During the 1990s, the dismantling of the industrial facilities located on Méndez Álvaro Street began, and they were replaced by housing and offices. New roads were also opened, allowing for better connections to the street. For example, in 1990, the Plaza del Amanecer was created on Méndez Álvaro, which modified the way Ramírez de Prado Street joined Méndez Álvaro Street.

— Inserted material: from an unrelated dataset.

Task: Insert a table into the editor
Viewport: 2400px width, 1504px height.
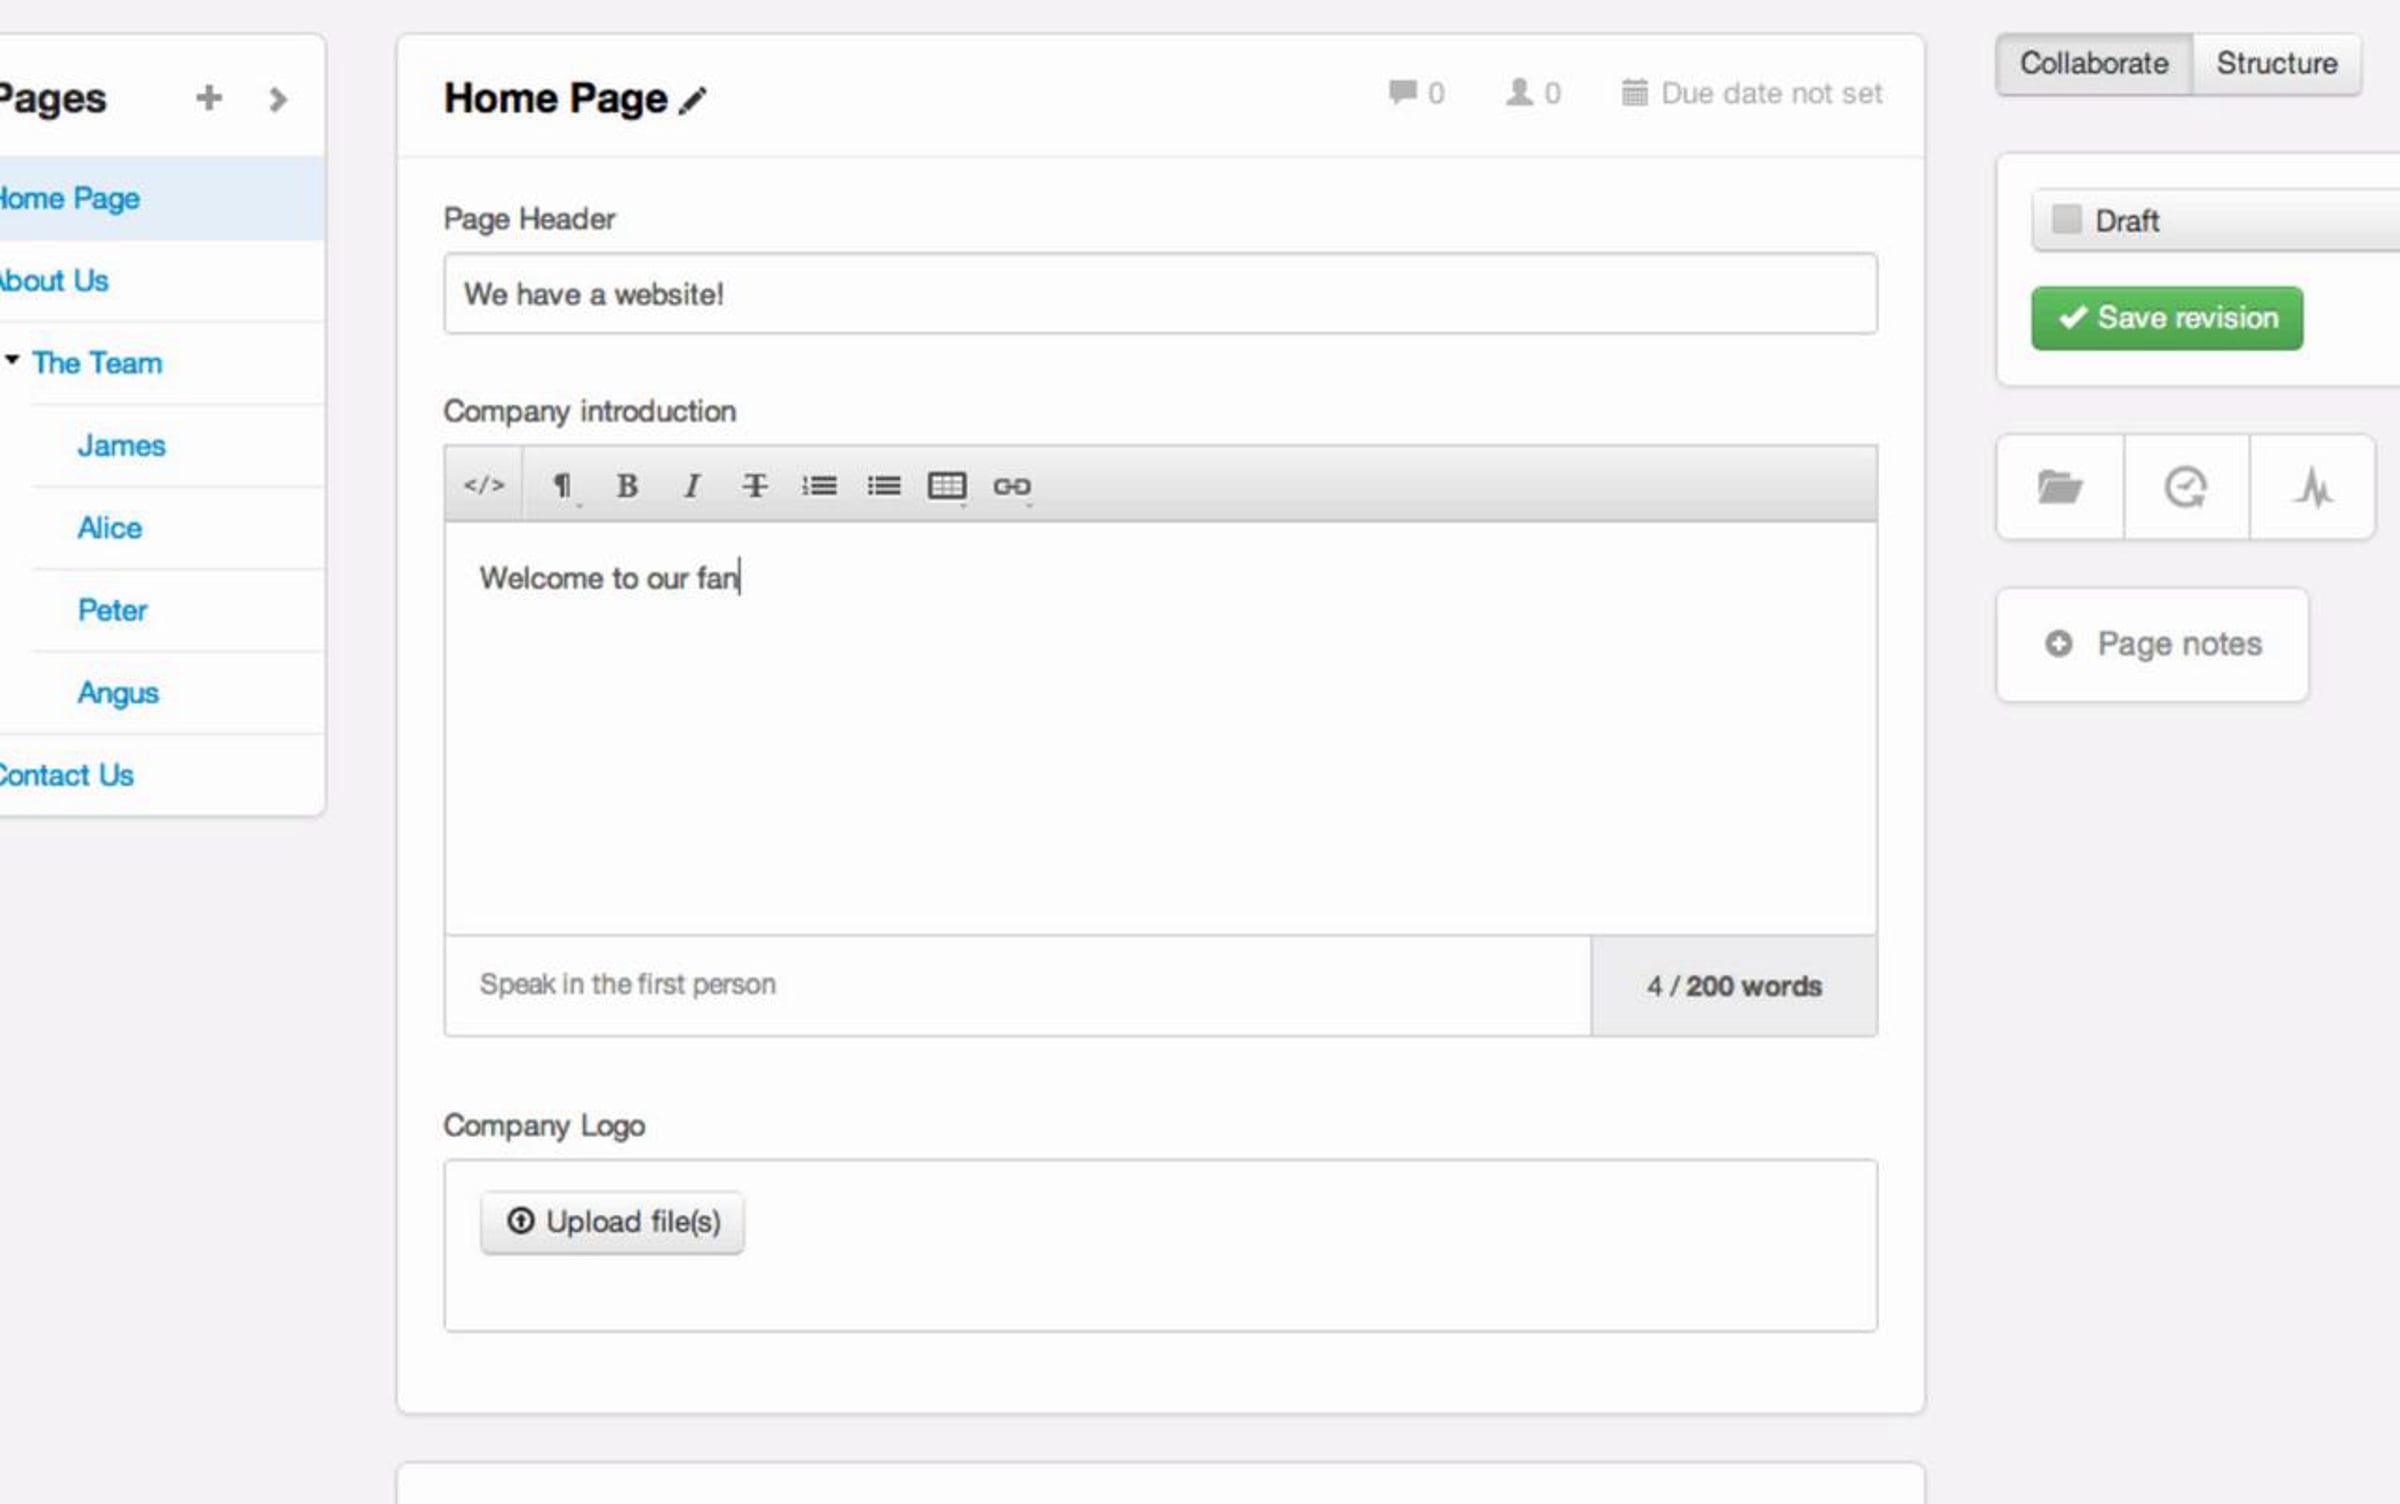Action: point(947,487)
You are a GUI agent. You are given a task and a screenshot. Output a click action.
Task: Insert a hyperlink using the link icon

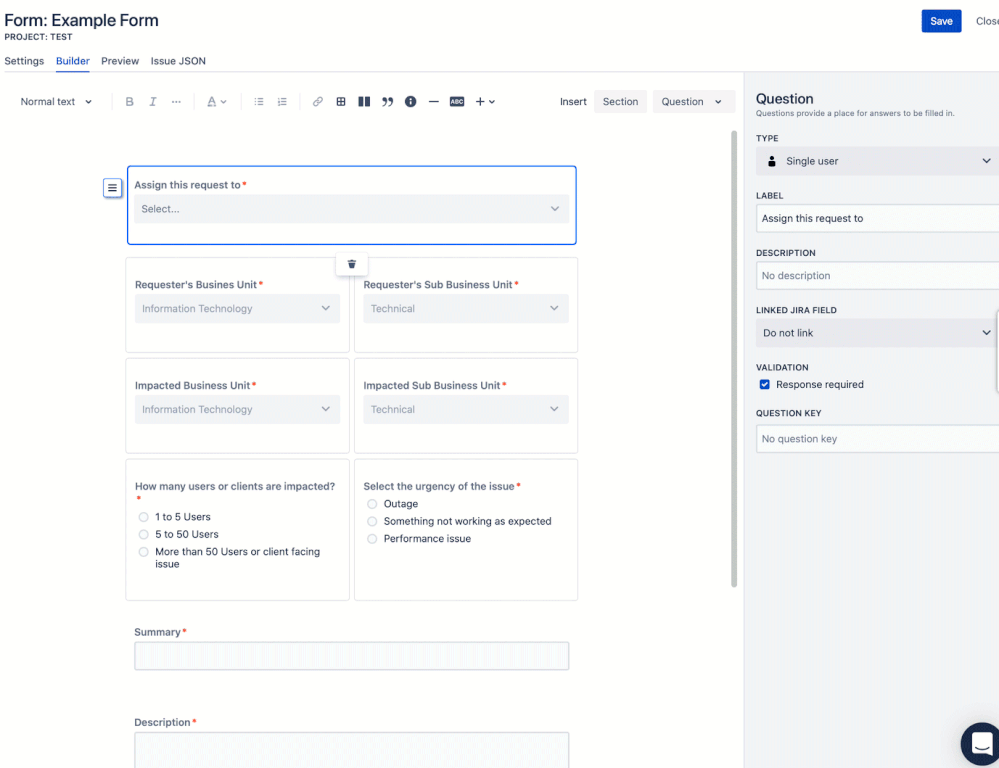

The 1997 Madrid General Urban Development Plan proposed a strategy for the "transformation of the south [of the city center]" with Méndez Álvaro as one of its axes, aiming to make "Méndez Álvaro Street a main thoroughfare of the urban network" and to eliminate the substandard housing clusters located in its vicinity. Thus, various projects were carried out during the 2000s and 2010s, such as those designated APR 02.06 and APR 02.08 (APR stands for Area of Submitted Planning). The first, called Méndez Álvaro Norte I, aimed to reorganize the area between Méndez Álvaro, Comercio, Tejo streets and the railway yard of Atocha station, an area of urban decay already defined in the 1985 General Urban Development Plan. The action, however, did not begin until 2007 and carried out the demolition of obsolete industrial facilities and substandard housing, relocating the affected inhabitants to an EMVS building known as Méndez Álvaro Norte I.

The APR 02.08, known as Méndez Álvaro-M-30, reorganized the area between the M-30 ring road, Méndez Álvaro Street, Meneses Street, and Planetario Avenue. This took place during the 2000s, following the sale of the Flex factory site located in the area. The project allowed for the construction of residential and office buildings and the creation of new roads (as well as the closure of Villarrobledo Street, which connected Meneses Street with Méndez Álvaro, and which lost half of its route).

At the same time, in 2009, the Madrid City Council commissioned the drafting of a special plan for the area known as Delicias-Méndez Álvaro-Abroñigal. Their recommendations were added to the preliminary draft of the new General Urban Development Plan, published in 2012. Their proposals primarily aimed to increase the commercial use of the plots that had become vacant on Méndez Álvaro Street, as well as at the bus station. They also proposed widening Mejorada del Campo Street to allow for smoother access between Comercio and Ramírez de Prado Streets, crossing Méndez Álvaro.

Furthermore, in 2007 Repsol decided to locate its corporate headquarters in the area, discarding the Repsol Tower in the Cuatro Torres Business Area on Paseo de la Castellana. To this end, it acquired a property owned by the Compañía Logística de Hidrocarburos (CLH) in 2007, located at number 44 on Calle Méndez Álvaro. The new corporate headquarters, a complex of four five-story buildings designed by the Rafael de la Hoz studio, was inaugurated in January 2013. It is the only large corporate center located within the city limits of Madrid.